* THINGS TO DO
**a)** In the arm64 kernel patch thread, how many contiguous pages can hardware page aggregation (HPA) coalesce into a single TLB entry?
**b)** Continue the arm64 kernel patch thread, starting right after its final sentence.

* PASSAGE PROVIDED
━━━━━━━━━━
[v6,7/9] arm64/mm: Override arch_wants_pte_order()

Message ID 20230929114421.3761121-8-ryan.roberts@arm.com
State New
Headers
Series variable-order, large folios for anonymous memory |

Commit Message

Ryan Roberts Sept. 29, 2023, 11:44 a.m. UTC
  Define an arch-specific override of arch_wants_pte_order() so that when
anon_orders=recommend is set, large folios will be allocated for
anonymous memory with an order that is compatible with arm64's HPA uarch
feature.

Reviewed-by: Yu Zhao <yuzhao@google.com>
Signed-off-by: Ryan Roberts <ryan.roberts@arm.com>
---
 arch/arm64/include/asm/pgtable.h | 10 ++++++++++
 1 file changed, 10 insertions(+)
  

Comments

Catalin Marinas Oct. 2, 2023, 3:21 p.m. UTC | #1
On Fri, Sep 29, 2023 at 12:44:18PM +0100, Ryan Roberts wrote:
> Define an arch-specific override of arch_wants_pte_order() so that when
> anon_orders=recommend is set, large folios will be allocated for
> anonymous memory with an order that is compatible with arm64's HPA uarch
> feature.
> 
> Reviewed-by: Yu Zhao <yuzhao@google.com>
> Signed-off-by: Ryan Roberts <ryan.roberts@arm.com>

Acked-by: Catalin Marinas <catalin.marinas@arm.com>

> diff --git a/arch/arm64/include/asm/pgtable.h b/arch/arm64/include/asm/pgtable.h
> index 7f7d9b1df4e5..e3d2449dec5c 100644
> --- a/arch/arm64/include/asm/pgtable.h
> +++ b/arch/arm64/include/asm/pgtable.h
> @@ -1110,6 +1110,16 @@ extern pte_t ptep_modify_prot_start(struct vm_area_struct *vma,
>  extern void ptep_modify_prot_commit(struct vm_area_struct *vma,
>  				    unsigned long addr, pte_t *ptep,
>  				    pte_t old_pte, pte_t new_pte);
> +
> +#define arch_wants_pte_order arch_wants_pte_order
> +static inline int arch_wants_pte_order(void)
> +{
> +	/*
> +	 * Many arm64 CPUs support hardware page aggregation (HPA), which can
> +	 * coalesce 4 contiguous pages into a single TLB entry.
━━━━━━━━━━
* MATERIAL PROVIDED
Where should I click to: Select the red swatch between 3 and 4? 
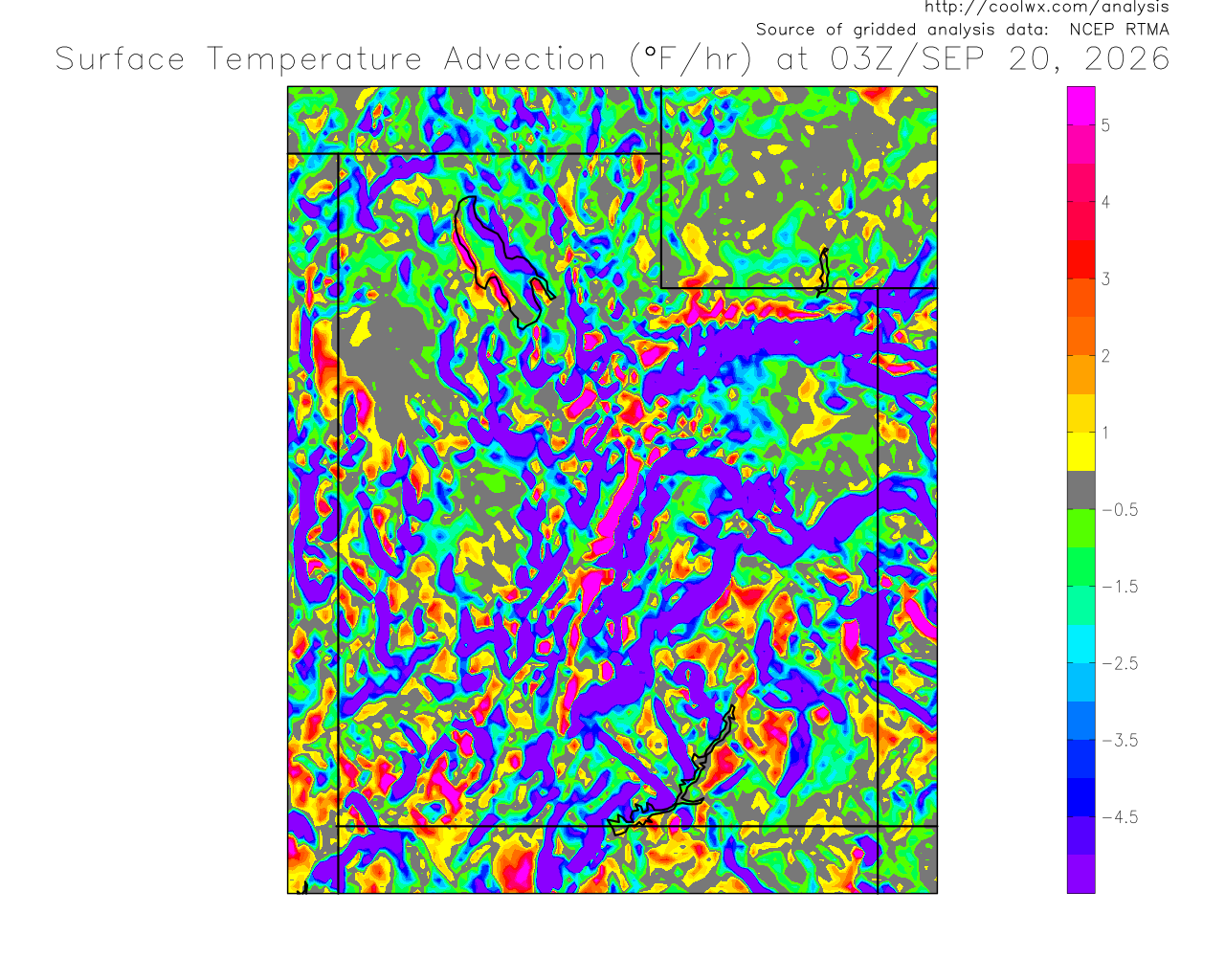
━━━━━━━━━━
* ANSWERS TO EACH TASK
**a)** Four contiguous pages.

**b)**
> +	 */
> +	return 2;
> +}

I haven't followed the discussions on previous revisions of this series
but I wonder why not return a bitmap from arch_wants_pte_order(). For
arm64 we may want an order 6 at some point (contiguous ptes) with a
fallback to order 2 as the next best.
  
Ryan Roberts Oct. 3, 2023, 7:32 a.m. UTC | #2
On 02/10/2023 16:21, Catalin Marinas wrote:
> On Fri, Sep 29, 2023 at 12:44:18PM +0100, Ryan Roberts wrote:
>> Define an arch-specific override of arch_wants_pte_order() so that when
>> anon_orders=recommend is set, large folios will be allocated for
>> anonymous memory with an order that is compatible with arm64's HPA uarch
>> feature.
>>
>> Reviewed-by: Yu Zhao <yuzhao@google.com>
>> Signed-off-by: Ryan Roberts <ryan.roberts@arm.com>
> 
> Acked-by: Catalin Marinas <catalin.marinas@arm.com>
> 
>> diff --git a/arch/arm64/include/asm/pgtable.h b/arch/arm64/include/asm/pgtable.h
>> index 7f7d9b1df4e5..e3d2449dec5c 100644
>> --- a/arch/arm64/include/asm/pgtable.h
>> +++ b/arch/arm64/include/asm/pgtable.h
>> @@ -1110,6 +1110,16 @@ extern pte_t ptep_modify_prot_start(struct vm_area_struct *vma,
>>  extern void ptep_modify_prot_commit(struct vm_area_struct *vma,
>>  				    unsigned long addr, pte_t *ptep,
>>  				    pte_t old_pte, pte_t new_pte);
>> +
>> +#define arch_wants_pte_order arch_wants_pte_order
>> +static inline int arch_wants_pte_order(void)
>> +{
>> +	/*
>> +	 * Many arm64 CPUs support hardware page aggregation (HPA), which can
>> +	 * coalesce 4 contiguous pages into a single TLB entry.
>> +	 */
>> +	return 2;
>> +}
> 
> I haven't followed the discussions on previous revisions of this series
> but I wonder why not return a bitmap from arch_wants_pte_order(). For
> arm64 we may want an order 6 at some point (contiguous ptes) with a
> fallback to order 2 as the next best.
> 

This sounds like good idea to me - I'll implement it, assuming there is a next
rev. (Or in the unlikely event that this is the only pending change, I'd rather
defer it to when we actually need it with the contpte series).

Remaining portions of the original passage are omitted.